Потом, сказав еще раз «да! недурно!», предводитель все-таки не сел, а стал спиной к холодному камину и обвел заблиставшими глазами потолок.

— На Фоминой!... — начален. — Святая ныньче поздно, на пароход и в Одессу — через Азовское море... Волга, Таганрог, Бердянск... В Одессе бывает всякий народ... Пожалуй! там найдешь охотников... Особенно в Одессе... Поляки там попадаются, они ведь на эти штуки охочи... Да чорт ли в этих поляках! Какая-то смесь жида с французом.

— Найдем всяких! — отвечал Милькеев, — не все ли равно.

— Лишь бы не очень велика компания — и с разбором ищи людей, чтобы не встретить какой помехи... Впрочем, постой-ка... Ты мне скажи, почему ты непременно хочешь ехать к Гарибальди? Отчего в Италию? Я и сам говорил, что тебе не следует успокоиться здесь на веки веков, а надо ехать и страдать и кипеть. Отдохнул душой, да пора и честь знать... Все это ты говорил и сам еще на Святках...

— Ну так что ж? Говорил — так надо ехать.

— Надо, надо... Да зачем в Италию! Ты бы поехал лучше знаешь куда!

— Куда? Уж не в Петербург ли? — воскликнул Милькеев. — Знаешь ли, что такое Петербург?.. Гуляли мы с Рудневым и детьми в цветнике... Небо голубое, цветы также, солнце яркое; сели мы на лужайке под тополем, а Руднев поднял большой камень, около меня, чтобы показать детям разных насекомых. Я посмотрел туда — сырость, грязь, какие-то черви и вроде мокриц ползают... Руднев опять опустил камень... Италия, это — цветник, а Петербург, это — место, где ползают мокрицы.

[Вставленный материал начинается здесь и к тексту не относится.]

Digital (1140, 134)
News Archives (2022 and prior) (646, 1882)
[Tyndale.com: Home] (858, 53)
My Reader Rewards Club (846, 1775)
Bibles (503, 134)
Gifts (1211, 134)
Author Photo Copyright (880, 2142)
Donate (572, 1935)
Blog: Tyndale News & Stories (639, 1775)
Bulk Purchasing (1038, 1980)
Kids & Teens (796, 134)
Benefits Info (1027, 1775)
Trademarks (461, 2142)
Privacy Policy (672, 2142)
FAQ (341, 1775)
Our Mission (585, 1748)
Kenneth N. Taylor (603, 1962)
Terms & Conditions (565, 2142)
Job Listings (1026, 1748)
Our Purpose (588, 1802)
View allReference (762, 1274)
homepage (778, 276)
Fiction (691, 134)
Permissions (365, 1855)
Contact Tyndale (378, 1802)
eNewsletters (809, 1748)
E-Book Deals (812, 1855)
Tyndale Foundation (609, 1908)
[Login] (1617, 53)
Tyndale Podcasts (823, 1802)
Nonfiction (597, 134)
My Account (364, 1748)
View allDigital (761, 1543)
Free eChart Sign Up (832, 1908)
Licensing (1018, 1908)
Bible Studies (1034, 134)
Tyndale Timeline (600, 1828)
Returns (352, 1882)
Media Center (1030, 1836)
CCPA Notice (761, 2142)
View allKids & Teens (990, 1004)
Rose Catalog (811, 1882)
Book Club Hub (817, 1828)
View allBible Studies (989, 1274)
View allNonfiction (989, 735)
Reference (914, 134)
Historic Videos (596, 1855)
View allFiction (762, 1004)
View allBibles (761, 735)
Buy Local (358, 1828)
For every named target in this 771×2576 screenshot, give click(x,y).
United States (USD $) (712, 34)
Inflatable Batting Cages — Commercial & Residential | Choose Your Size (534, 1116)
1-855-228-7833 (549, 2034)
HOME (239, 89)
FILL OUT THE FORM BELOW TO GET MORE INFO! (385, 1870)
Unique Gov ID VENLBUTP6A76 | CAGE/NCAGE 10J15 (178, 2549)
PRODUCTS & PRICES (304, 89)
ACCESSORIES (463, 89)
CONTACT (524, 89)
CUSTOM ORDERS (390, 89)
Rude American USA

— Катерина Николавна говорит, — отвечал предводитель, — что Петербург, однако, принес свою долю пользы для России. Это правда; но я думаю, что он натяжка, а не столица: ни национальности, ни климата, ни настоящей красоты... Резиденцию могли бы перенести в Москву — и множество мяслящих и образованных людей рассеялось бы по внутренней России и волей-неволей разнесло бы по ней гражданское сознание, как гугеноты разносили свои ремесла и трудолюбие, когда их изгнали из Франции, или как византийцы — свое просвещение, спасаясь от Мухамеда Второго!.. Никто и не просит тебя ехать в Петербург.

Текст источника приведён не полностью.